Study Management Tools

Use the below tools and customize as appropriate. Some tools may have been protected with the password “qip” to ensure the form-full features function properly.

Check our website regularly for new and updated tools. Submit your request for a new tool here.

Tools Instructions
Data and Safety Monitoring Board Charter Template Use this template, which outlines DSMB policies and procedures, when establishing a new Data and Safety Monitoring Board.
Data and Safety Monitoring checklist Use this checklist to develop a comprehensive Data and Safety Monitoring plan.
Device Accountability Log Use this log to ensure adequate record of shipment, receipt, use, and disposition of investigational study devices.

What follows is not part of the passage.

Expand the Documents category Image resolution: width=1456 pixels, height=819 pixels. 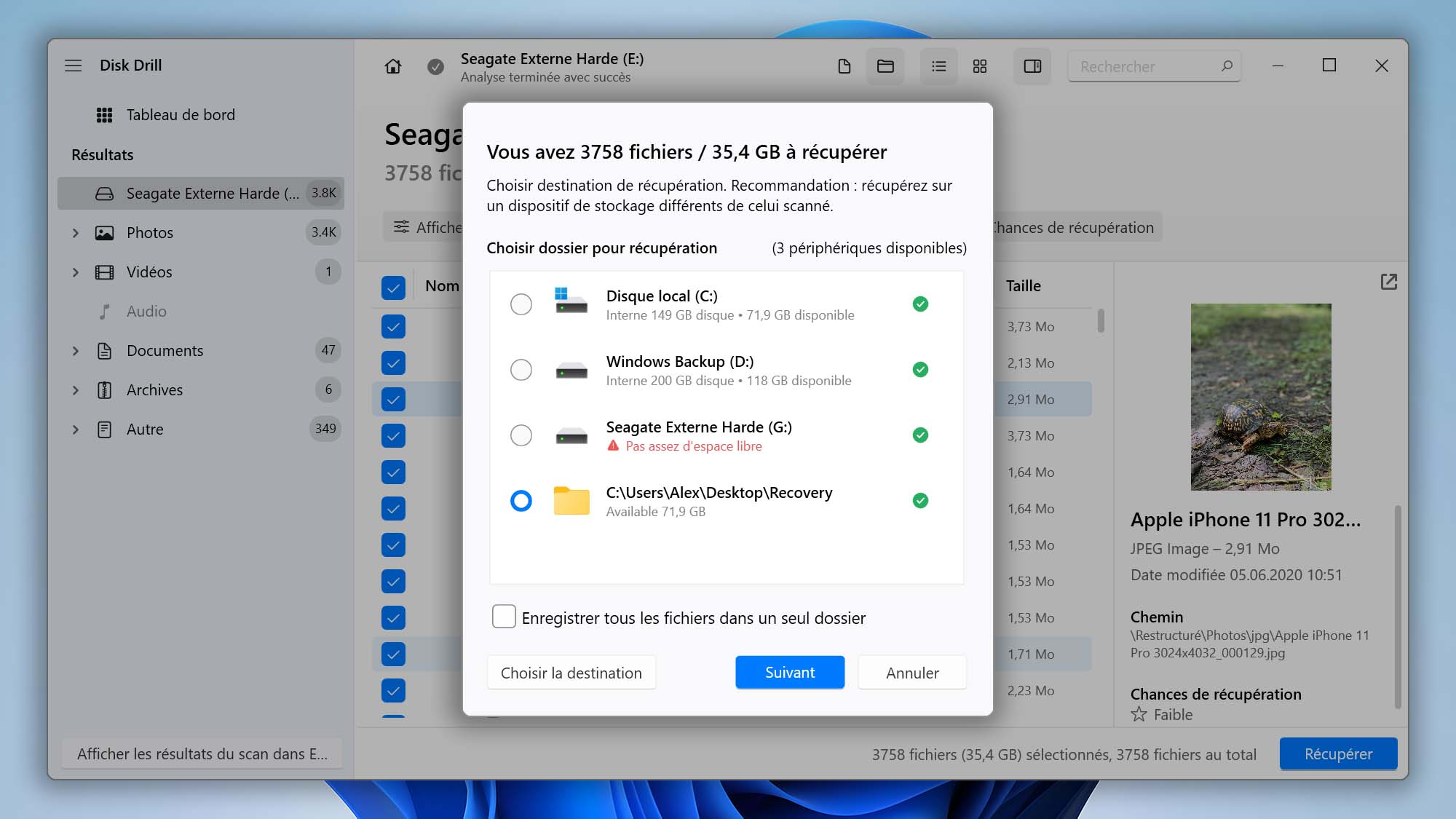click(76, 351)
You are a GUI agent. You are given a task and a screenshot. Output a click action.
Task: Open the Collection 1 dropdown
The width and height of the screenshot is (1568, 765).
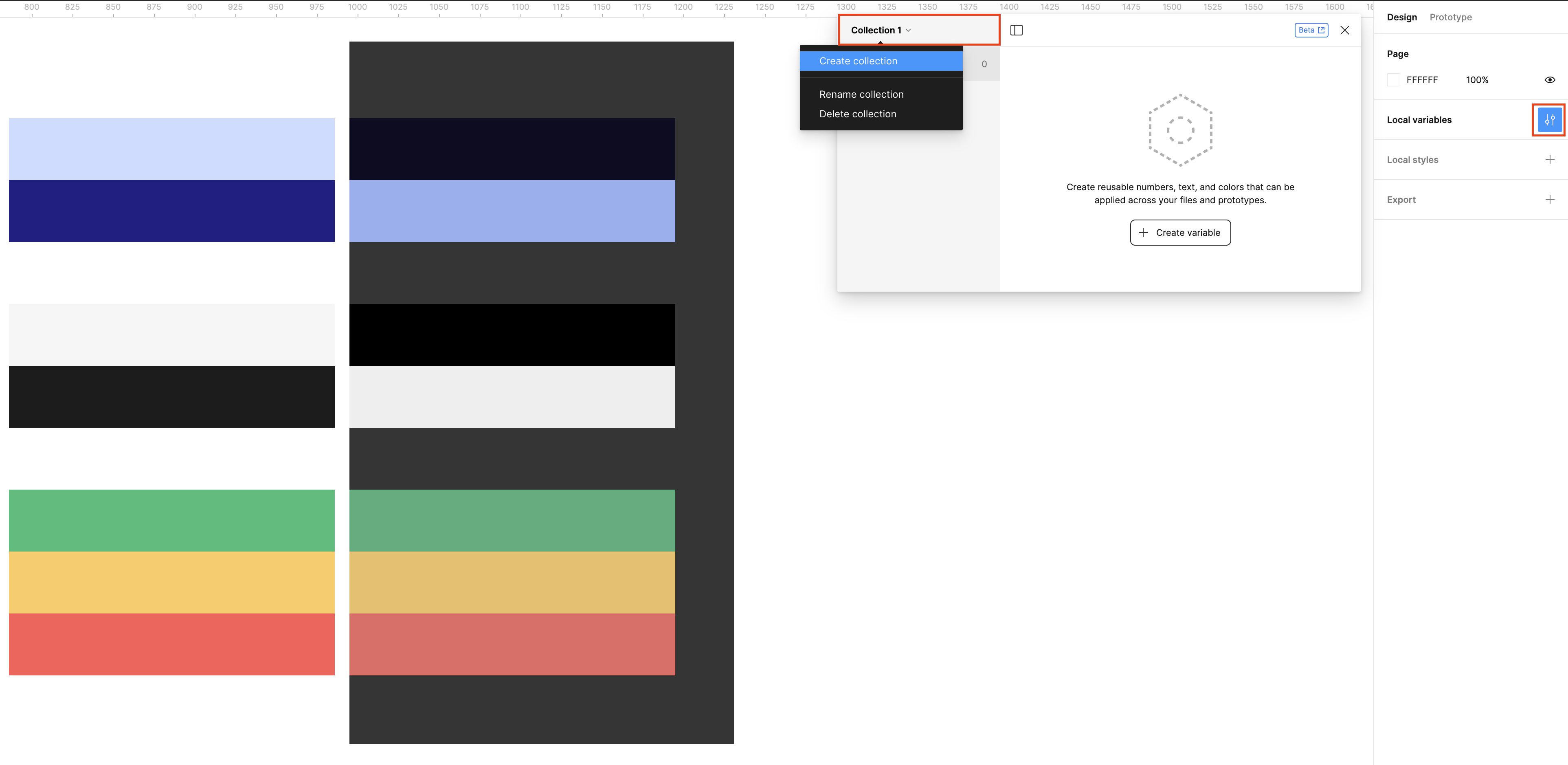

Completion of this log demonstrates compliance with FDA regulations, sections 812.140(b)(2).
Drug Accountability Log Use this log to ensure adequate record of shipment, receipt, use, and disposition of investigational study drugs. Completion of this log demonstrates compliance with FDA Regulations, sections 312.57.
Enrollment & Screening Log Use this log to document participant screening and enrollment, informed consent process, basic demographics, and early terminations/withdrawls. Completion of this log demonstrates compliance with Good Clinical Practice (GCP) Guidelines, sections 8.3.22.
External Inspection Prep checklist Use this checklist to prepare for an external audit/inspection to be conducted at a study site (e.g. for-cause or not for-cause audit by QIP, the sponsor, or any federal agency). Completion of this log demonstrates compliance with Good Clinical Practice (GCP) Guidelines, sections 4.1.1.
Human Research Training Log Use this log to keep track of the training status for each member of the study staff. For more information on Harvard Longwood Medical Area Human Research Training requirements please visit our Human Research training page.
Informed Consent/Assent checklist Use this checklist to ensure that informed consent has been appropriately obtained and documented.
International Research Study Start-up checklist Use this checklist when developing recruitment strategies and implementing study start-up procedures for engaging research participants in an international setting.
IRB Submission Log Use this log to document IRB submissions, notifications, required responses, and deadlines. Refer to our IRB Meetings/Deadlines page to determine IRB submission deadlines.
Investigator Self Assessment  Use this checklist to assist in maintaining and organizing study documentation and assisting in maintaining compliance.
Note To File Template Use this template to document any discrepancy, deviation, or missing material(s) in the study file so as to provide a complete history of the protocol. Retain this note with your regulatory documention.
Participant ID Log Use this log to track participant identification numbers and contact information.
Participant Payment Form Section I Section II Section III Use these templates to capture required information for processing participant payments. Alternatively, consider encouraged to develop their own protocol-specific formats, and can contact QIP for assistance. Refer to this Flow Chart to determine what form(s) is/are appropriate for your protocol. For more information visit the Harvard University Financial Policy on Human Subjects Payments. For more information about this policy or processing human subjects payments, contact the Office of Financial Services: Sharon Reine or Gina Sanchez or the University Office of the Controller at 617-495-4532.
Regulatory Binder Intended as a hard copy template, use it to help maintain regulatory documentation for each study. Alternatively, use this template as a guide if maintaining such documents electronically.
Reliance Agreement checklist Use this checklist for multisite research to determine whether or not a reliance/cede review (where by one institution relies on another for IRB review and oversight) agreement is appropriate.
Reportable New Information Log Use this log to track and facilatate timely reporting of risks or harms to research participants and/or other reportable events to the IRB.
Specimen and Data Sharing checklist Use this checklist when establishing a new research repository.
Staff Signature and Delegation of Responsibility Log Use this log to document study staff signature/initials and their research-related responsibilities delegated by the PI. Update this log whenever study staff and/or delegated responsibilities change. Completion of this log demonstrates compliance with Good Clinical Practice (GCP) Guidelines, sections 4.1.5 and 8.3.24.
Study Monitoring/Site Visit Log Use this log to document any reviews of the study conducted by outside monitors, e.g. sponsor monitors, FDA, OHRP, and/or other site visits. Completion of this log demonstrates compliance with Good Clinical Practice (GCP) Guidelines, sections 5.18, 8.2.20, and 8.3.11.